Consider the following: For a group $G$ with identity $e$, define $s: G \to \mathbb{N} \cup \{ \infty \}$ by $s(g) = \min \{ k \in \mathbb{N} : g^{k} = e \}$, where $ \min \emptyset = \infty$. Moreover, let $\Theta(G) = \sup \{ s(g) : g \in G \}$. Refer to $G$ as bounded if there exists $N \in \mathbb{N}$ such that $g^{N} = e$ for all $g \in G$.
We see that $G$ is bounded iff $\Theta(G) < \infty$. If $\Theta(G) $ is finite, then $g^{\Theta(G) !} = e$; if $\Theta(G) = \infty$, then for every $N$ there exists $g \in G$ for which $s(g) > N$, so $g^{N} \neq e$.

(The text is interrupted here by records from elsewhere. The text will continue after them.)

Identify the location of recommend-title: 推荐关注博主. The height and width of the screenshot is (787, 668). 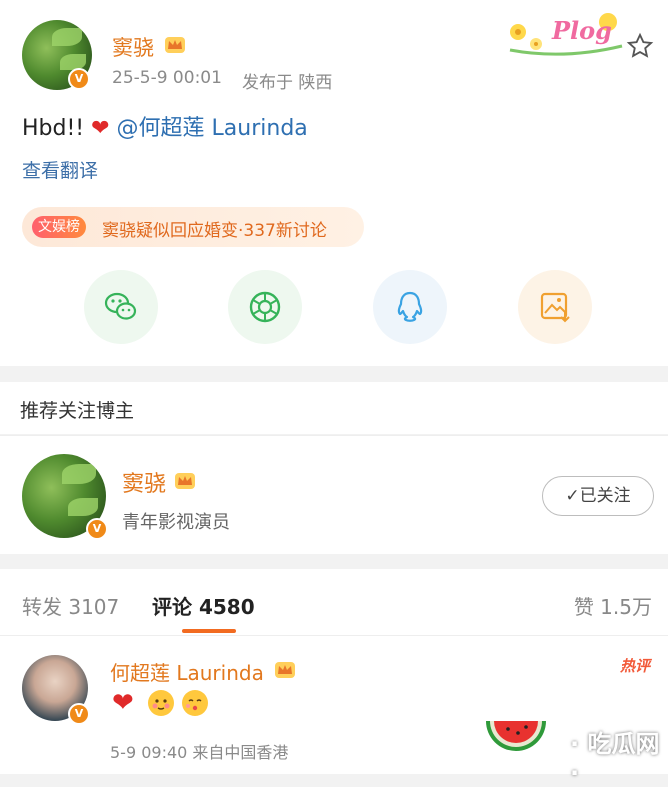
(78, 411).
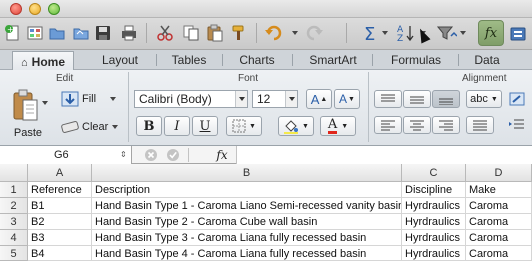  I want to click on tab-home: ⌂ Home, so click(43, 61).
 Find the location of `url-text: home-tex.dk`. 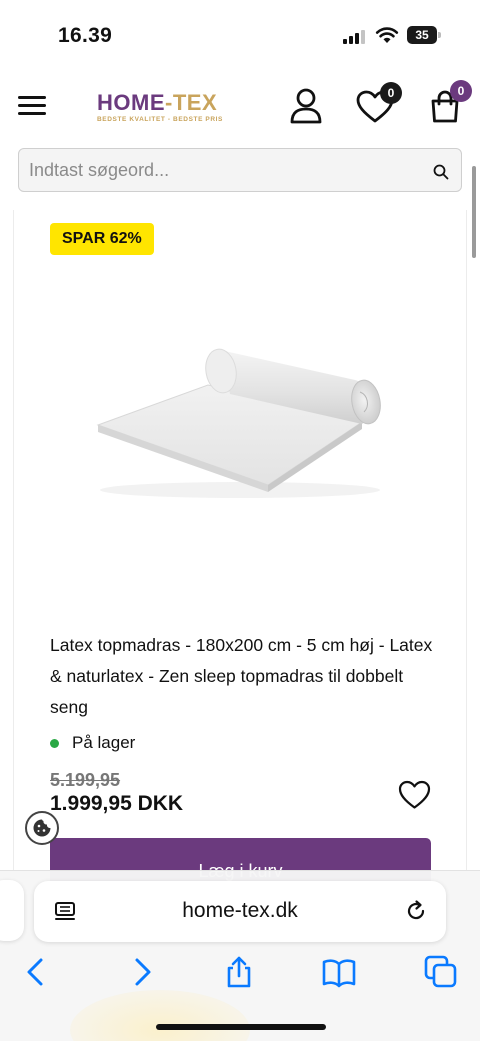

url-text: home-tex.dk is located at coordinates (240, 910).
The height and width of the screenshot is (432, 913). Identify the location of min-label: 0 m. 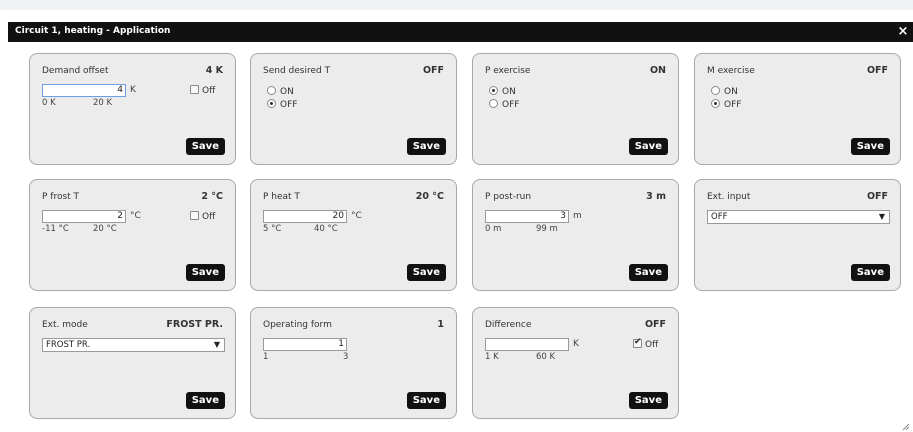
(494, 229).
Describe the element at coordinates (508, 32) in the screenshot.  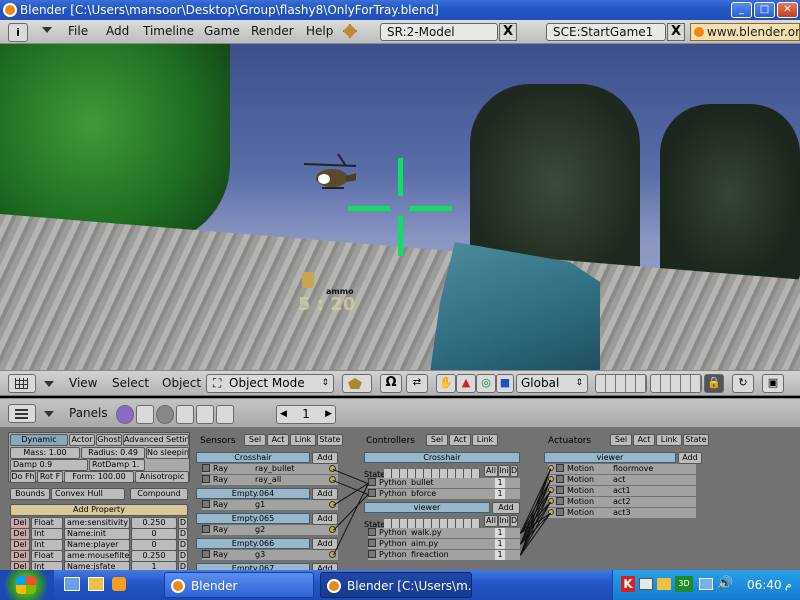
I see `screen-delete-button: X` at that location.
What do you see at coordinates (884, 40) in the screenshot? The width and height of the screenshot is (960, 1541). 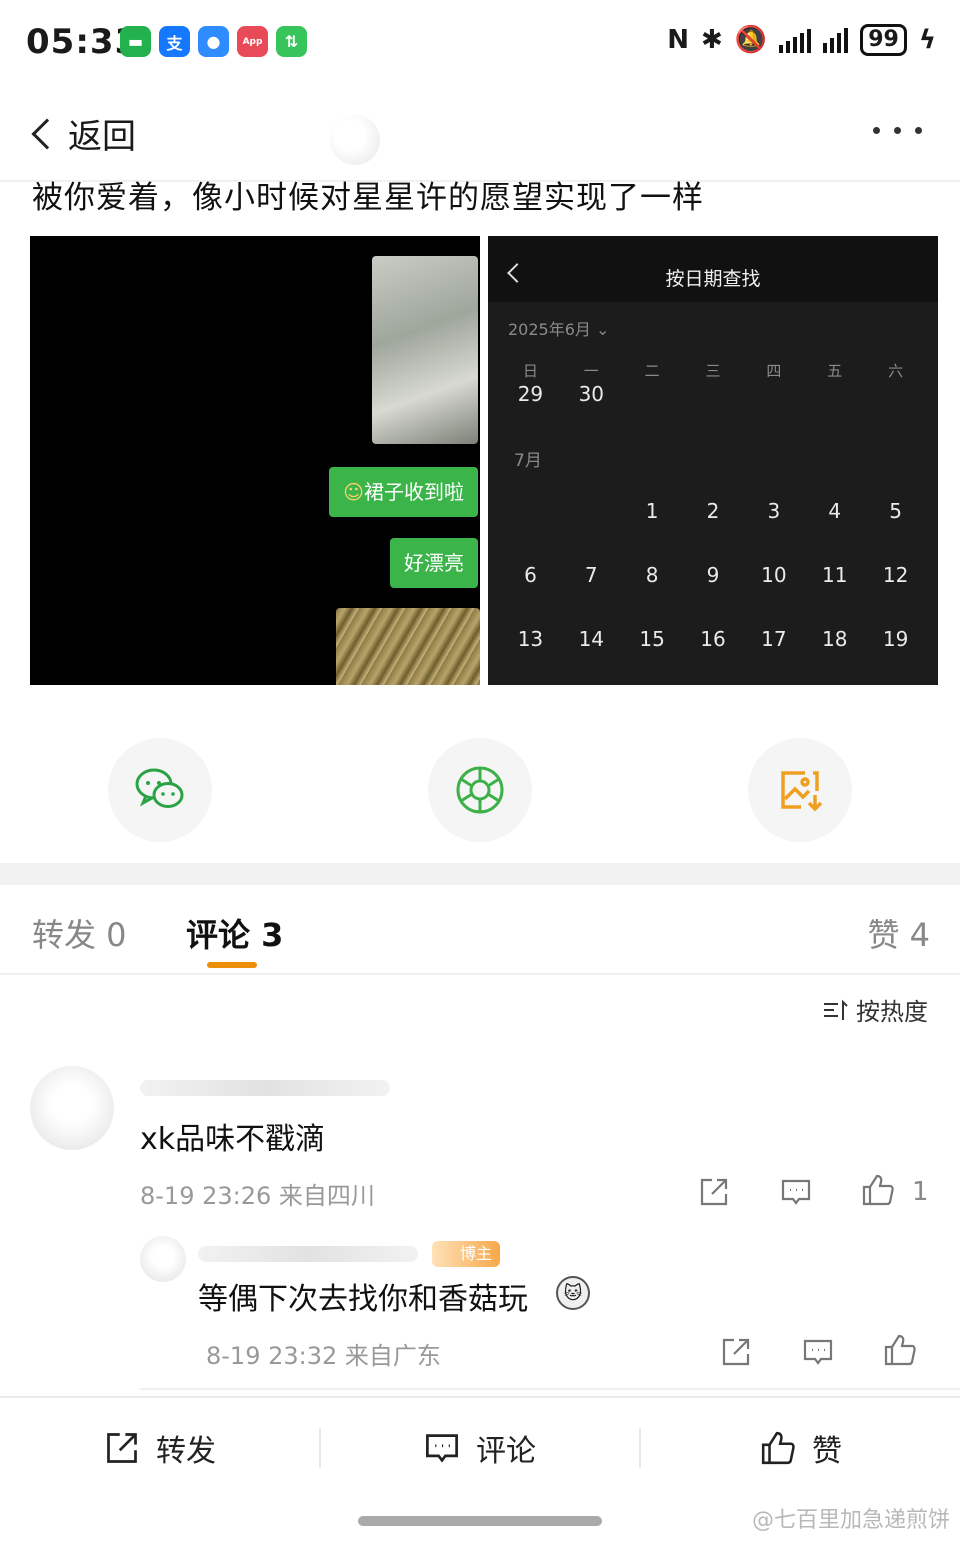 I see `battery-indicator: 99` at bounding box center [884, 40].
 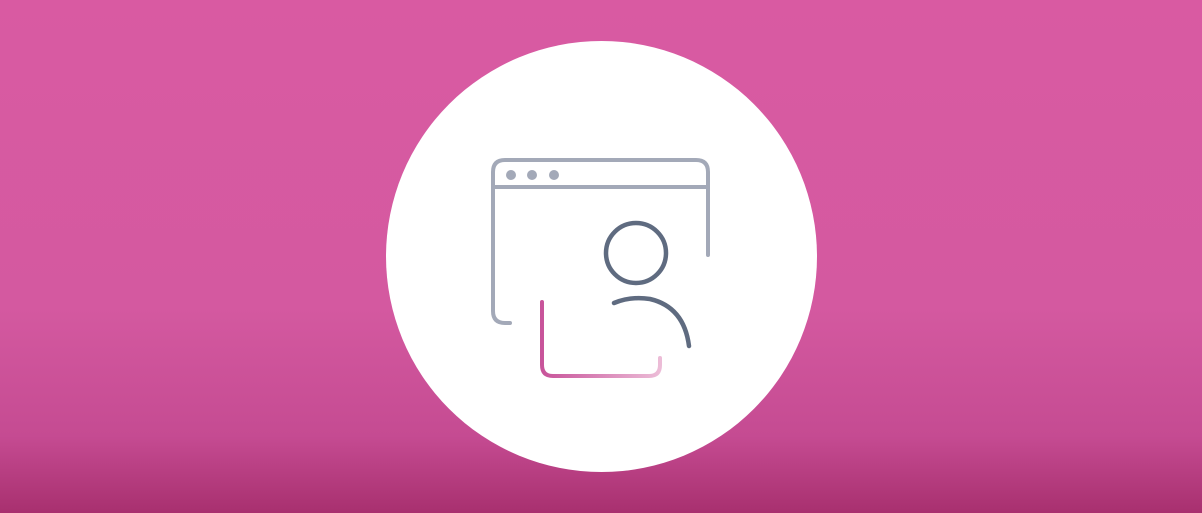 I want to click on accent-frame-outline, so click(x=601, y=339).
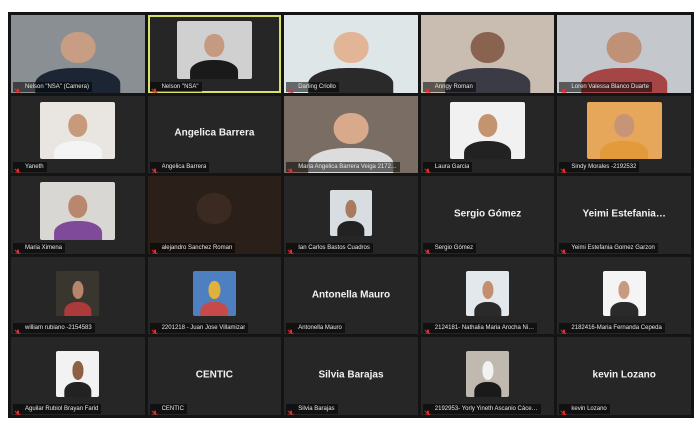 This screenshot has width=695, height=426. I want to click on participant-tile: Maria Ximena, so click(78, 215).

Moreover, any group of order $n$ is bounded. To see this, the claim is made that $s(g) \leq n$ for all $g \in G$. To see this, consider the set $ \{ g, g^{2}, \ldots, g^{n + 1} \}$. By pigeonhole, there exist $1 \leq i < j \leq n + 1$ such that $g^{i} = g^{j}$, so $g^{j - i} = e$; then $s(g) \leq j - i \leq n$. Thus $\Theta(G) \leq n$.
Initially, I conjectured that a set was bounded off it was finite, considering the multiplicative group $\{ e^{iq} : q \in \mathbb{Q} \}$, where $s(g)$ is always finite, but unbounded. Then I dismissed this considering $G = \mathbb{Z}_{2}^{I}$, where $I$ is an infinite indexing set and $\Theta(G) = 2$. I revised this to the claim that a group $G$ is bounded if and if it can be written as a product $G = \prod_{i \in I} H_{i}$ of finite groups for some index set $I$, where $\sup \{ \# H_{i} : i \in I \} < \infty$. I believe I know how to show any factoring of $G$ into finite groups would satisfy this, but I can't show that every bounded group is factorable into finite groups, i.e. can't show there doesn't exist a bounded group which cannot be expressed as a product of finite groups.
Is this correct? If so, how might I show it? If not, is there a counterexample? Thanks.
The Tarski monster group has elements all of finite order $p$ for some large prime, but since it is simple it cannot be written as a direct product of groups.